Nanoscratching characterization of austenitic stainless steel modified by cathodic hydrogenation

The austenitic stainless steels find a great variety of applications in hydrogen atmospheres, which can be in the gaseous atmospheres at high pressure or in liquid atmospheres like solutions with clorets and sulfuric acid. The AISI 304 austenitic stainless steels are the most commonly used for these applications. When these materials are cathodically charged at room temperature, some surface effects are observed: numerous cracks are nucleated on the surface of the material, and martensitic phase transformations occur during hydrogenation and outgassing process. The depth of the surface modified by hydrogen (H) is of the order of a few microns. The objective of this work is to analyze the effects induced by H in an austenitic stainless steel using nanoscratch testing.
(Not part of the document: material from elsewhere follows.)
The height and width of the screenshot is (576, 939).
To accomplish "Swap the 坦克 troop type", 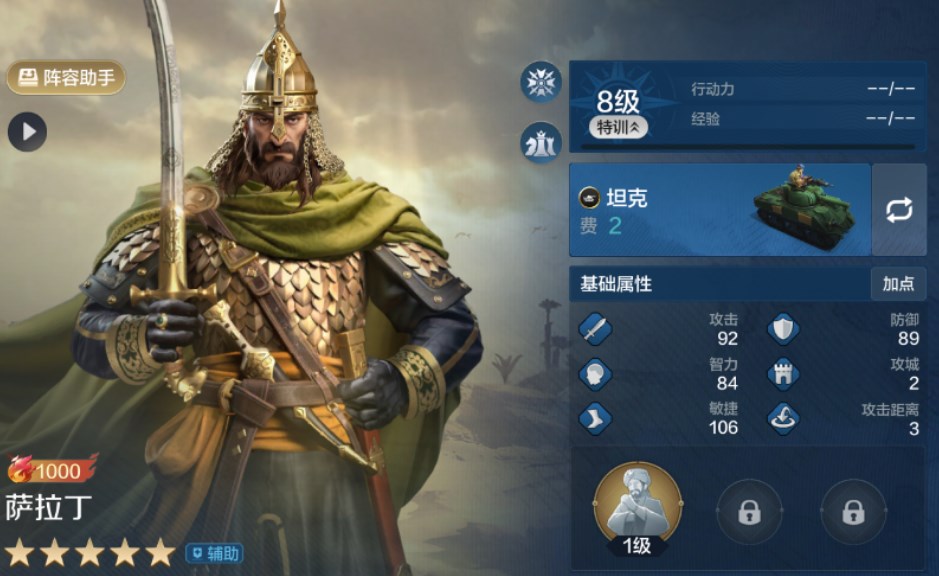I will (x=899, y=210).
It is an important technique because it permits one to evaluate thin regions in the range from micrometers to nanometers. Nanoscratch testing is used to verify whether H alters the plastic and elastic behavior, to compare the scratch morphologies in regions with many cracks and regions without cracks, and to give an estimate of the thickness of the affected region by H through the observation of the cracks into the scratches. The results show that the scratch morphology depends strongly on crack distribution. A lateral deviation in the scratch occurs in the grains with many elongated cracks parallel to the scratch direction. This is correlated with the grain orientation, which indicates the necessity to analyze the microstructural aspects in order to understand the fracture behavior induced by hydrogen in these materials. This technique can contribute to enhance the understanding of the H embrittlement problem in austenitic stainless steels and can be extended to analyze the failure mechanisms of the other materials.